*** Opening of THE DATA ***

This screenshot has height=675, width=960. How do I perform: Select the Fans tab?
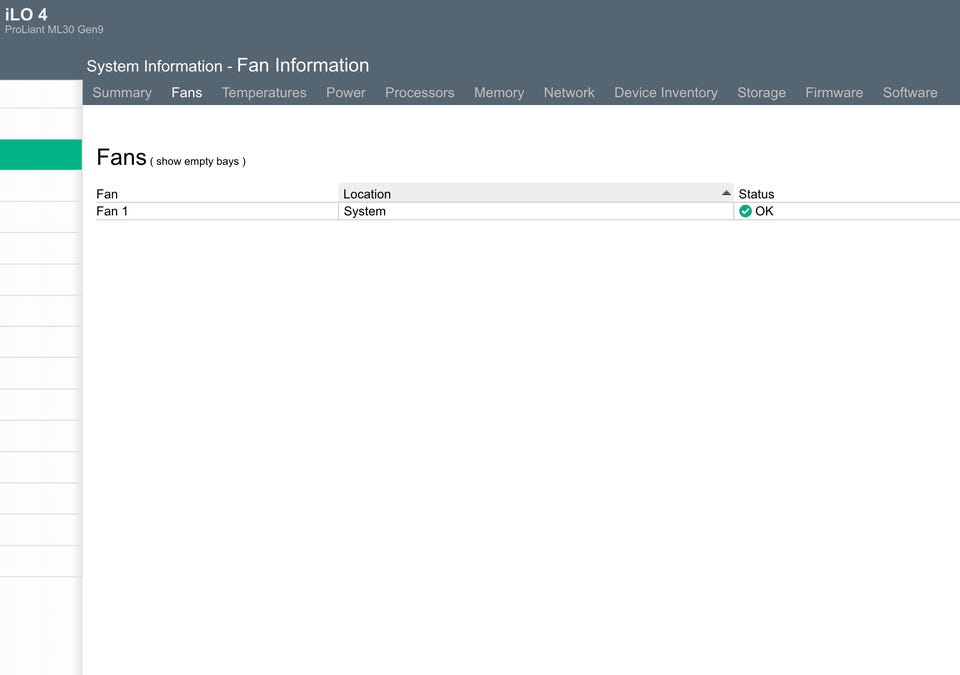pyautogui.click(x=186, y=92)
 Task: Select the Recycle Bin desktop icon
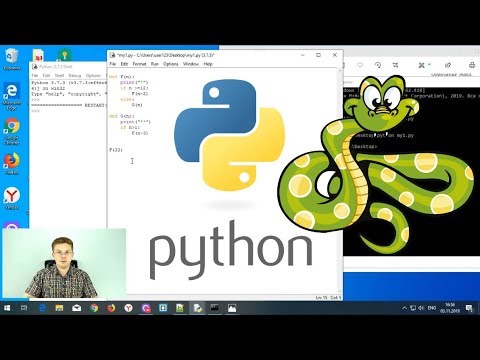[12, 59]
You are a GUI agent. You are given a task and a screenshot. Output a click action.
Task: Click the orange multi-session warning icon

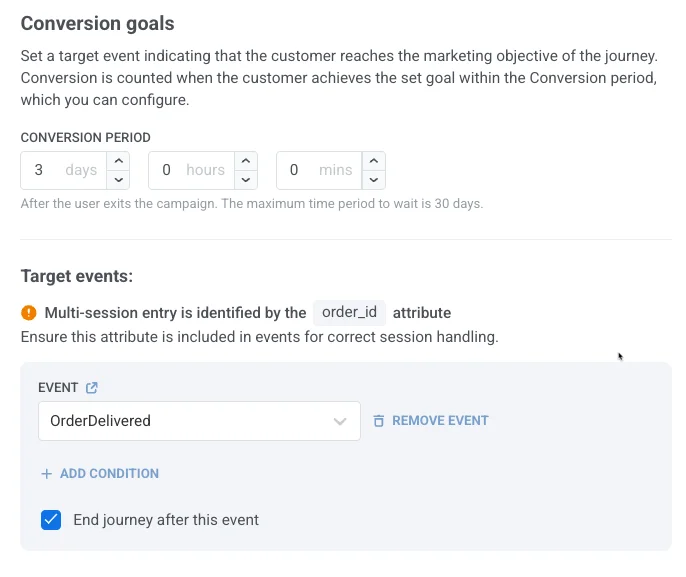[x=29, y=313]
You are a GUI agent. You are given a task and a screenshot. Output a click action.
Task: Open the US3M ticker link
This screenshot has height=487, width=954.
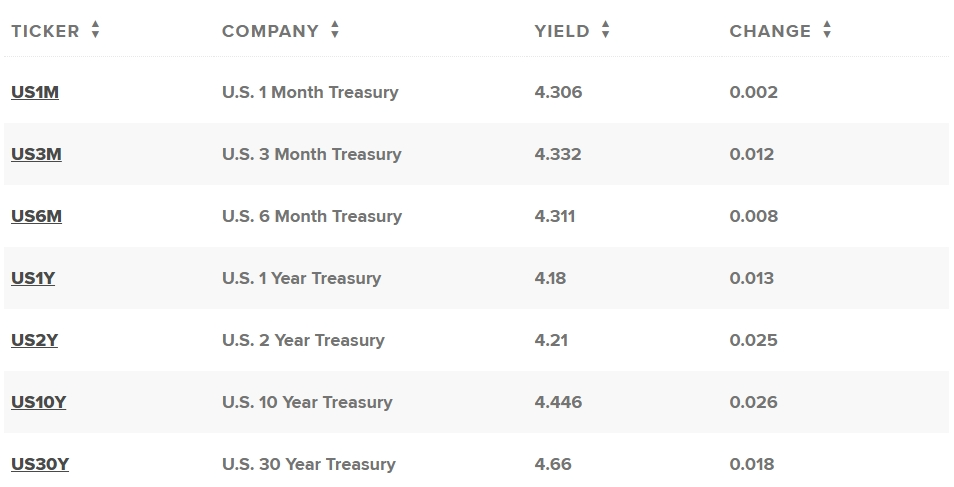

*** Close of THE DATA ***

__WHAT TO PRODUCE__
Leave every picture out and return exactly the lines from the one holding "Task: Click the" through the end of the records above, both ends included, and nothing more.

__WRITTEN SOLUTION__
Task: Click the orange multi-session warning icon

[x=29, y=313]
You are a GUI agent. You are given a task and a screenshot. Output a click action.
Task: Open the US3M ticker link
This screenshot has height=487, width=954.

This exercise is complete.